======== Source information ========

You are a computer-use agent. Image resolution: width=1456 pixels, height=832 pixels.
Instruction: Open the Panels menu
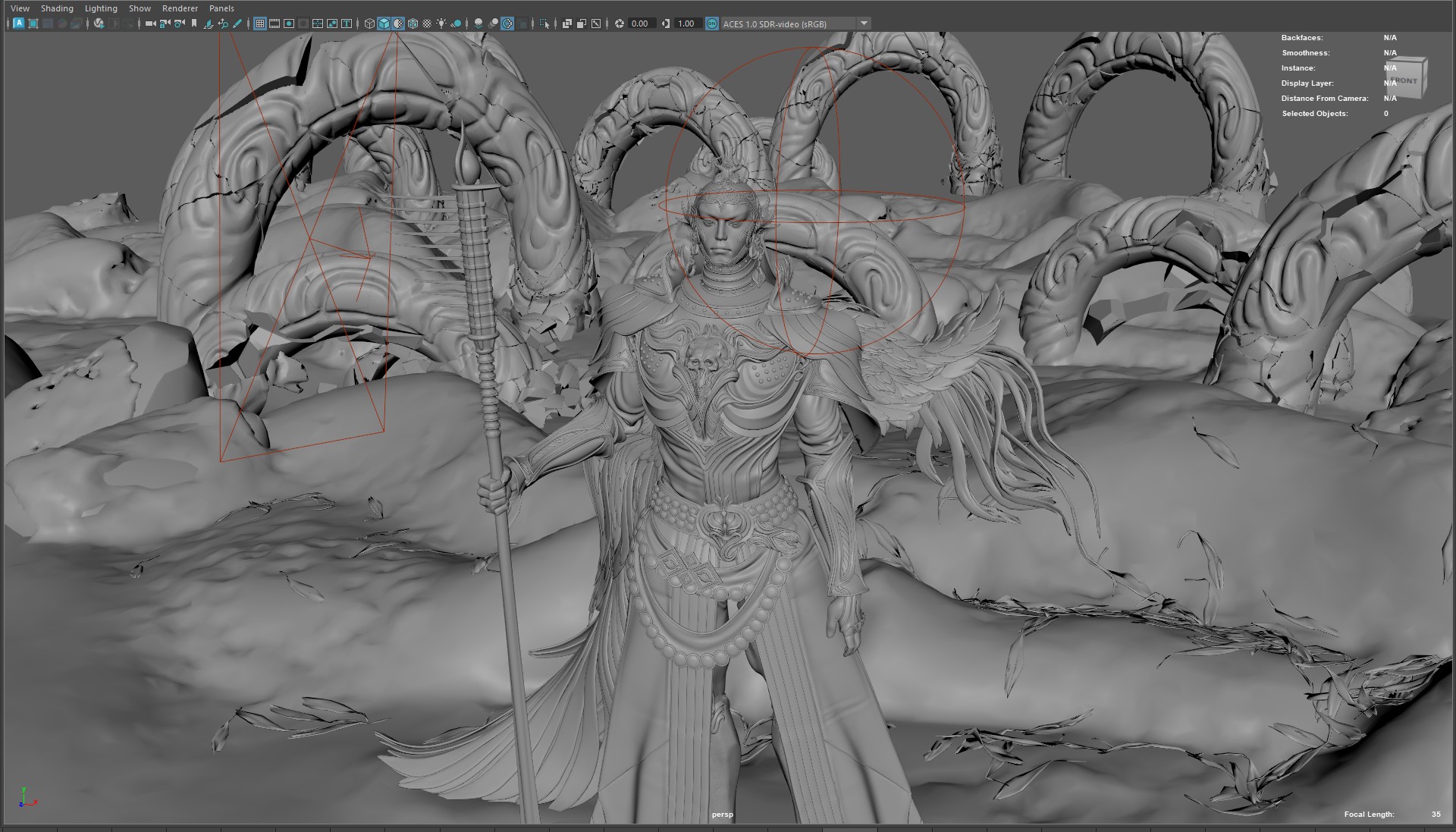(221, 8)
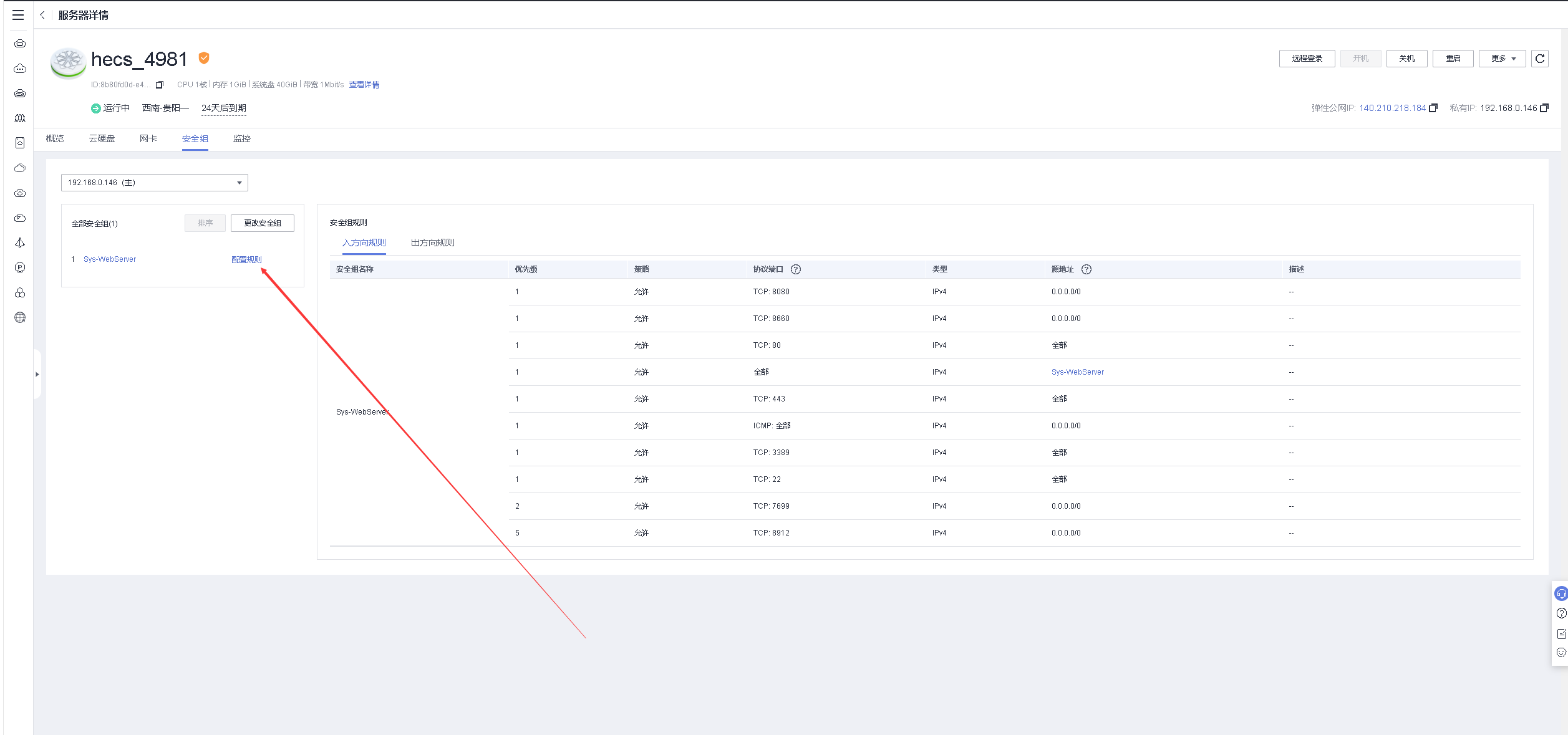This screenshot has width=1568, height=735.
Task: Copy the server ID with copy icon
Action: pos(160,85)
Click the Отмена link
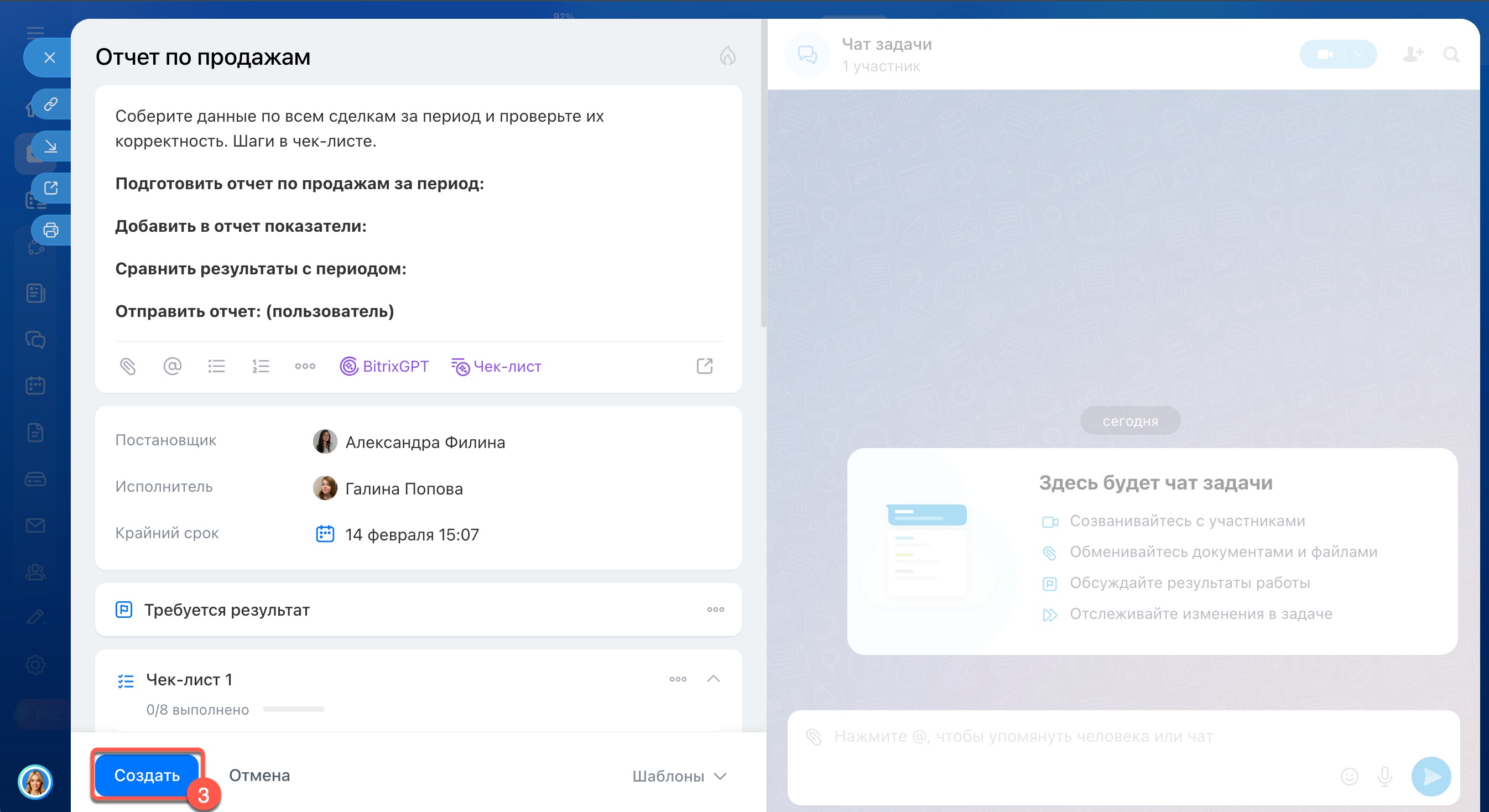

========

What to do: Pictures stay out; reproduce exactly the lines from the one containing "Instruction: Open the Panels menu" through the last line of the listing, both included.

Task output:
Instruction: Open the Panels menu
(221, 8)
This screenshot has width=1568, height=735.
Task: Copy the server ID with copy icon
Action: pos(160,85)
Click the Отмена link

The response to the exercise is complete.